(Beginning of SUPPLIED TEXT)

If you are a health care professional, you may receive Form W-2, Wage and Tax Statement , for income from wages and bonuses. Payments that you receive for providing health care services, in addition to your regular job, may be considered income from self-employment and are reportable on Schedule C, Profit or Loss from Business . For example, a registered nurse providing home health care visits or phlebotomy services by direct individual arrangements may be considered self-employed. For such arrangements, you may account for the income amounts yourself or you may receive Form 1099-MISC, Miscellaneous Income .
If you are self-employed and your net earnings are $400 or more, you must pay self-employment tax on the income you report on Schedule C. In addition, you may need to make estimated payments to cover the amount of self-employment tax or income tax associated with the income you report on Schedule C.
You may be able to reduce your taxes by deducting unreimbursed, job-related expenses. These expenses may be claimed as miscellaneous itemized deductions on Schedule A, Itemized Deductions , or, if attributable to self employment, they may be deductible on Schedule C. You should keep receipts to substantiate these expenses.
Examples of some of the items you may be able to deduct include:
- Subscriptions to professional medical journals
- Professional dues
- Malpractice insurance or insurance premiums for protection against liability or wrongful acts
- Specialized equipment or tools
- The cost and upkeep of uniforms if they are required for work and not suitable for everyday wear (for example, a nurse's bedside uniform and shoes that can not be worn when off duty)

(End of SUPPLIED TEXT)
(Beginning of SUPPLIED MATERIAL)

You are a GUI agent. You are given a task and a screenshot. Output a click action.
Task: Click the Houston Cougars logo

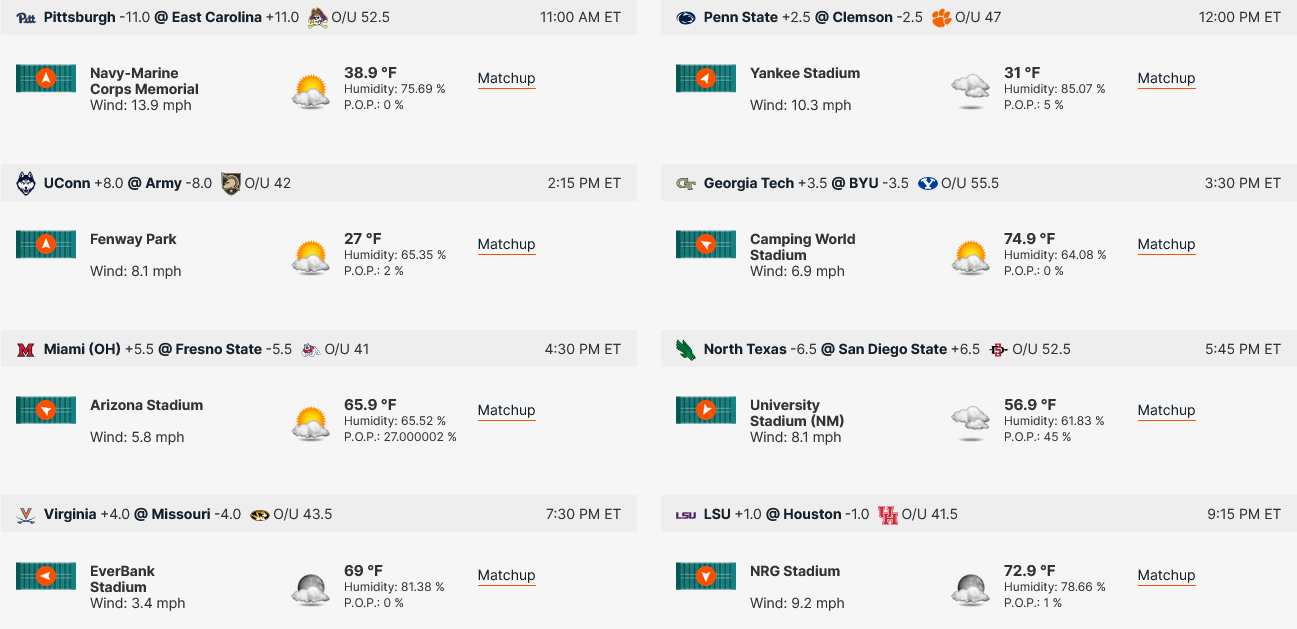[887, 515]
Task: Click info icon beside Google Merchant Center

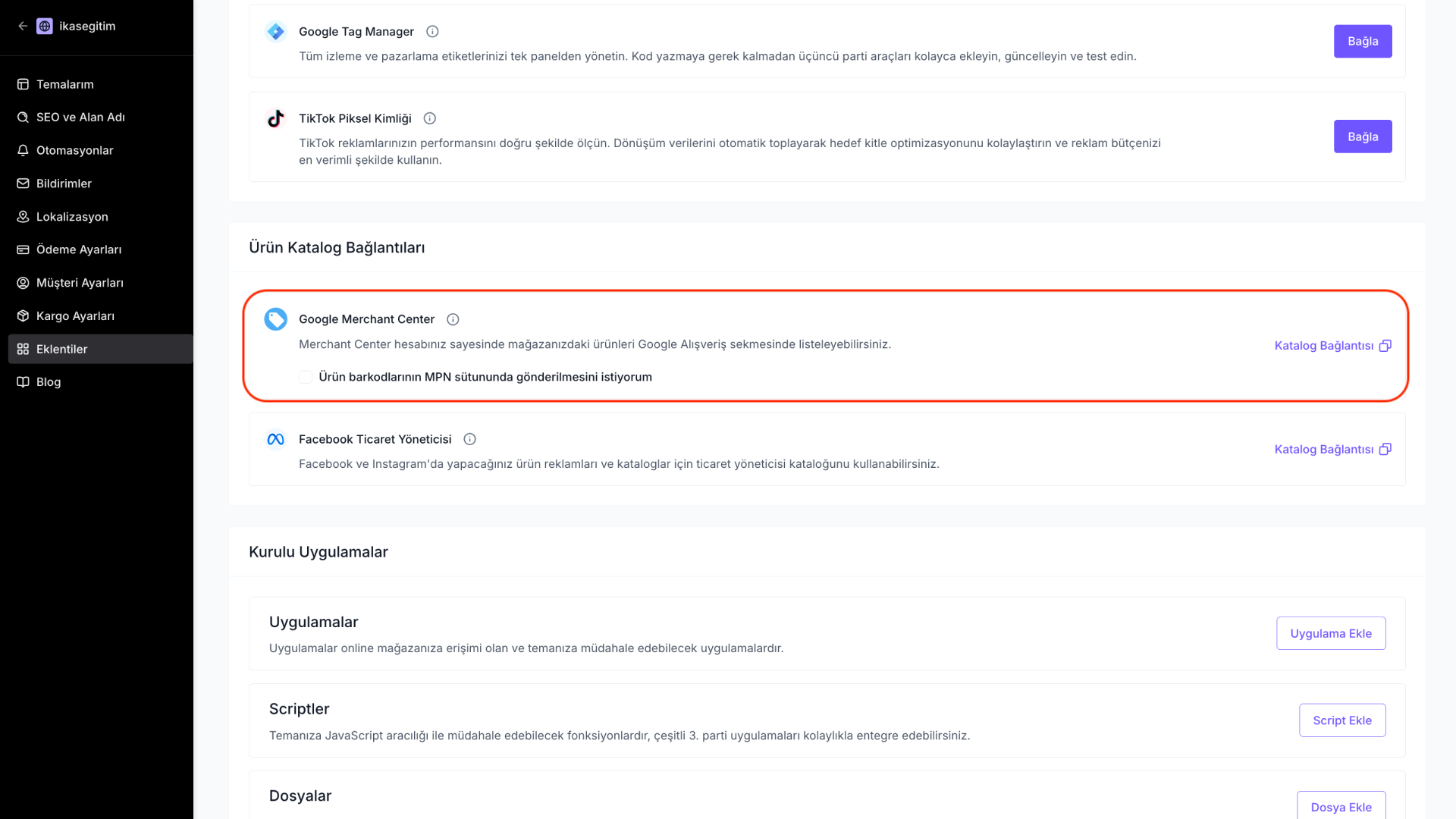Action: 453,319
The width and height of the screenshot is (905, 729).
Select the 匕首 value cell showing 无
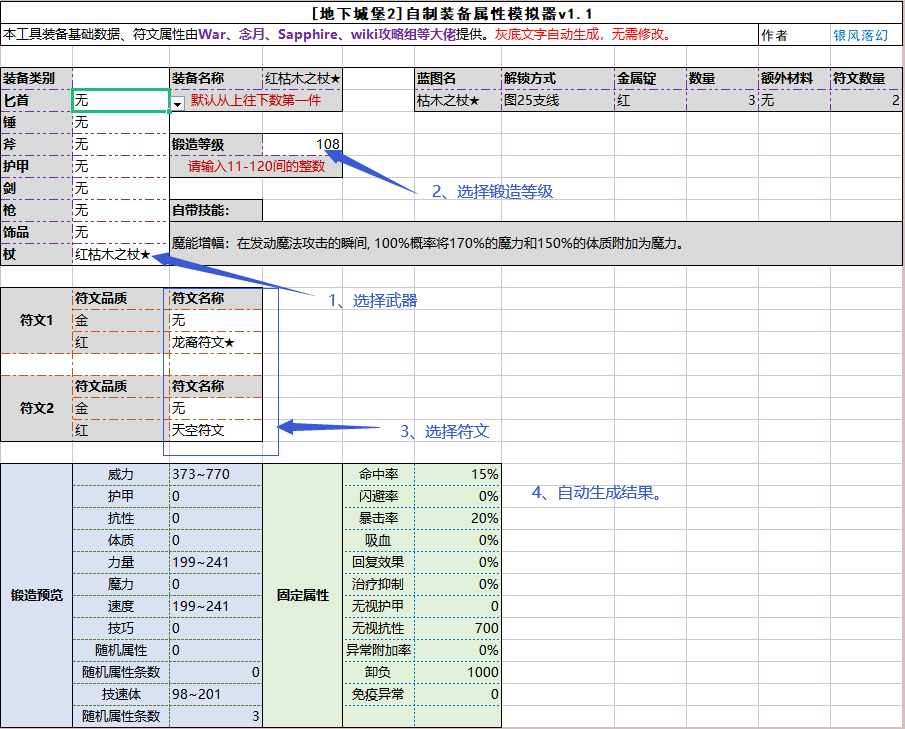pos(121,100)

(End of SUPPLIED MATERIAL)

**WHAT TO PRODUCE:** Reproduce the passage of the tax text above between "You may be able to reduce" and "when off duty)", inclusive.

**OUTPUT FOR THIS EXERCISE:**
You may be able to reduce your taxes by deducting unreimbursed, job-related expenses. These expenses may be claimed as miscellaneous itemized deductions on Schedule A, Itemized Deductions , or, if attributable to self employment, they may be deductible on Schedule C. You should keep receipts to substantiate these expenses.
Examples of some of the items you may be able to deduct include:
- Subscriptions to professional medical journals
- Professional dues
- Malpractice insurance or insurance premiums for protection against liability or wrongful acts
- Specialized equipment or tools
- The cost and upkeep of uniforms if they are required for work and not suitable for everyday wear (for example, a nurse's bedside uniform and shoes that can not be worn when off duty)